§ PROMPT
Repeat exactly, and nothing more, the lines from the one that includes "You are a computer-use agent." through the final line of the entries; skip the pictures.

§ INPUT RECORDS
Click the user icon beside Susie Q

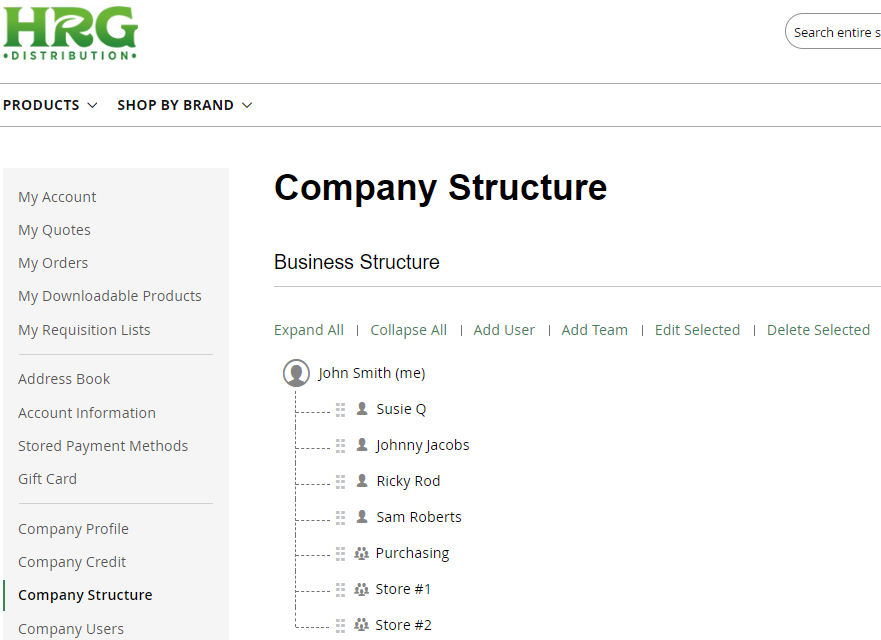tap(362, 409)
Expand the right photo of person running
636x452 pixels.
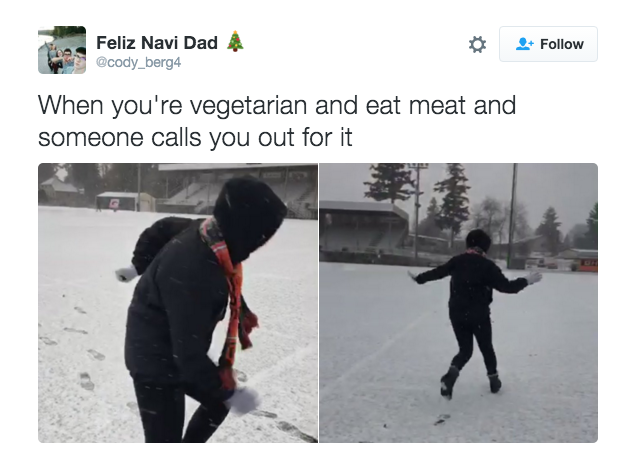(458, 303)
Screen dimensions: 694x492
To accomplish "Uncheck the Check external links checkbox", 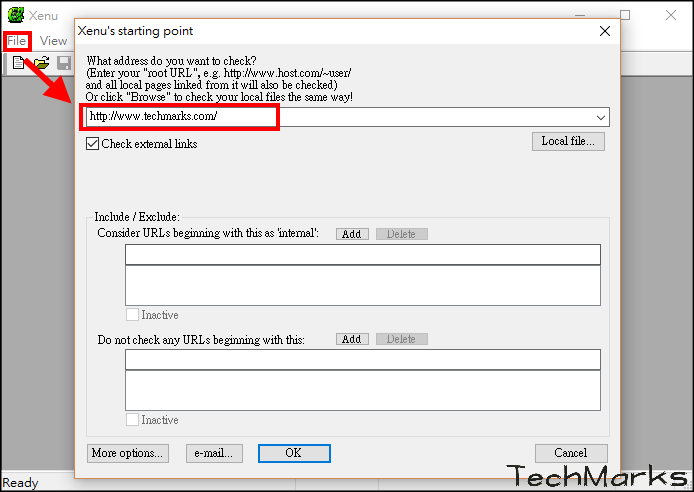I will [93, 144].
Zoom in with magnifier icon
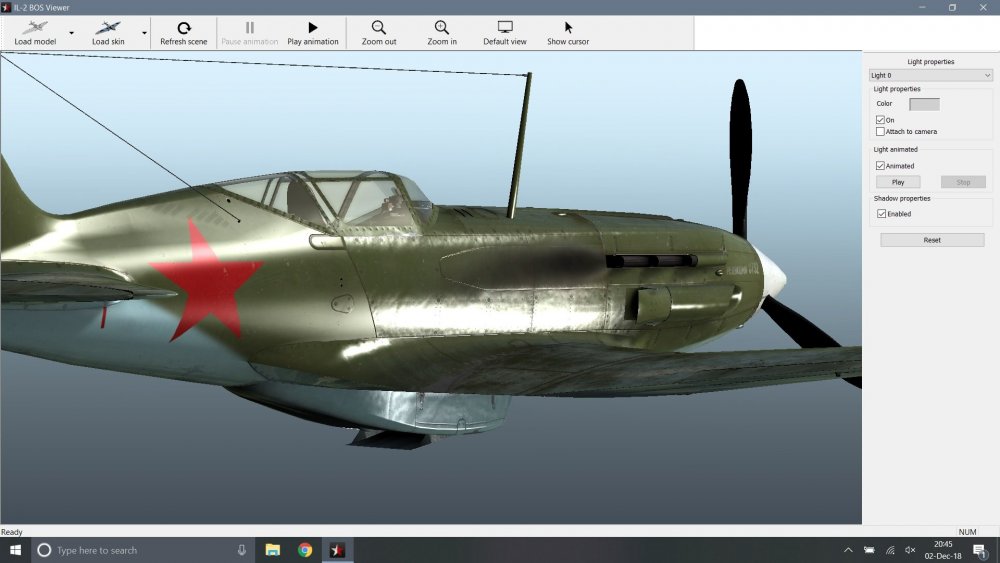 442,28
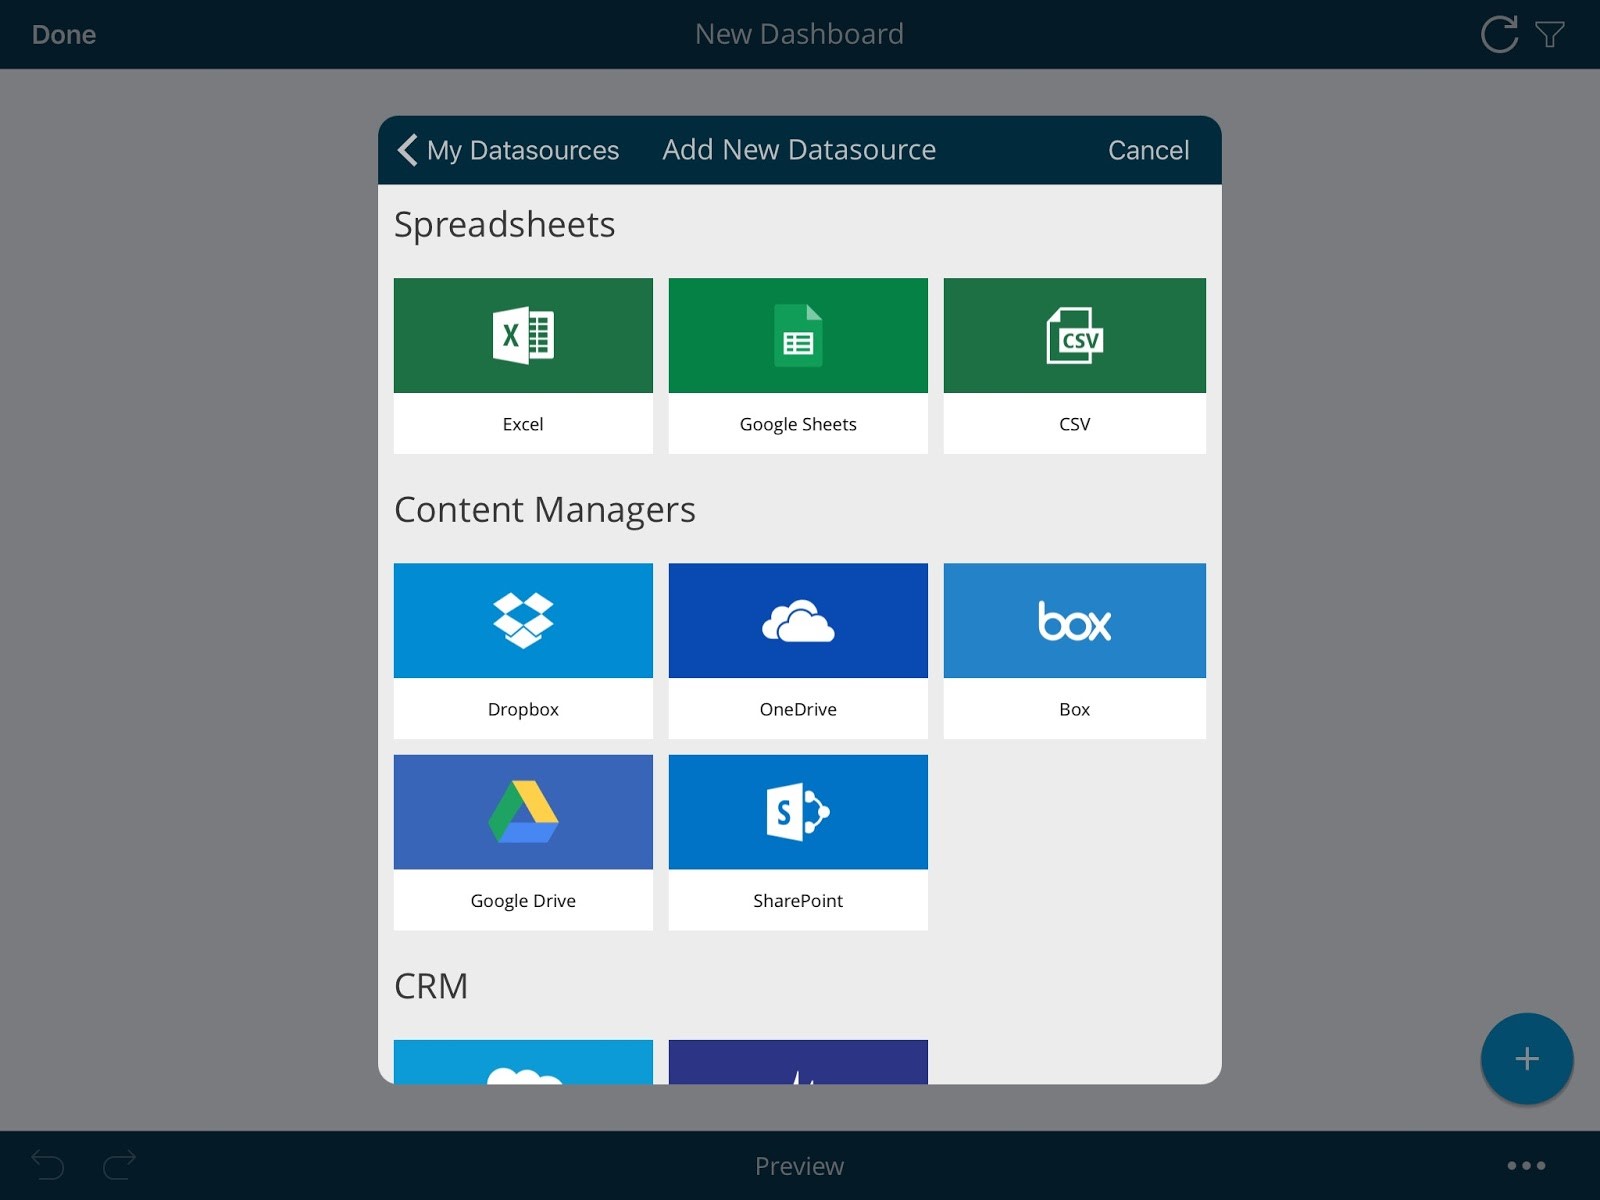This screenshot has width=1600, height=1200.
Task: Select the SharePoint datasource icon
Action: tap(798, 812)
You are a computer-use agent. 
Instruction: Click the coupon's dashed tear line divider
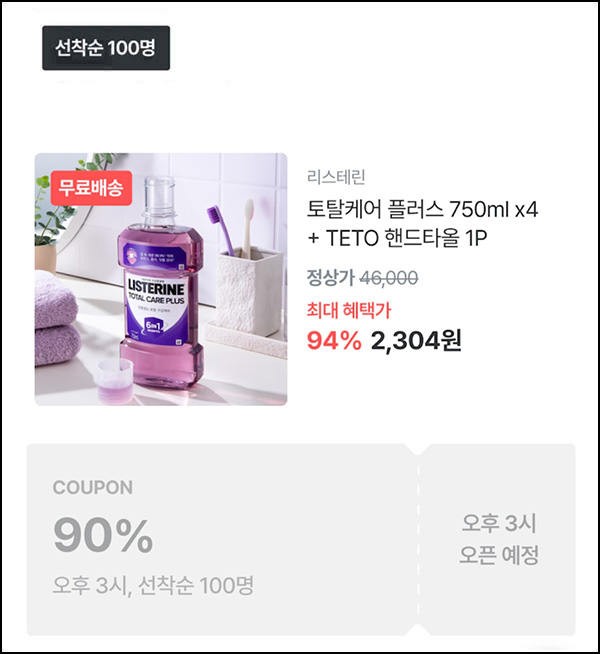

§ YOUR RESPONSE
You are a computer-use agent. 
Instruction: Click the coupon's dashed tear line divider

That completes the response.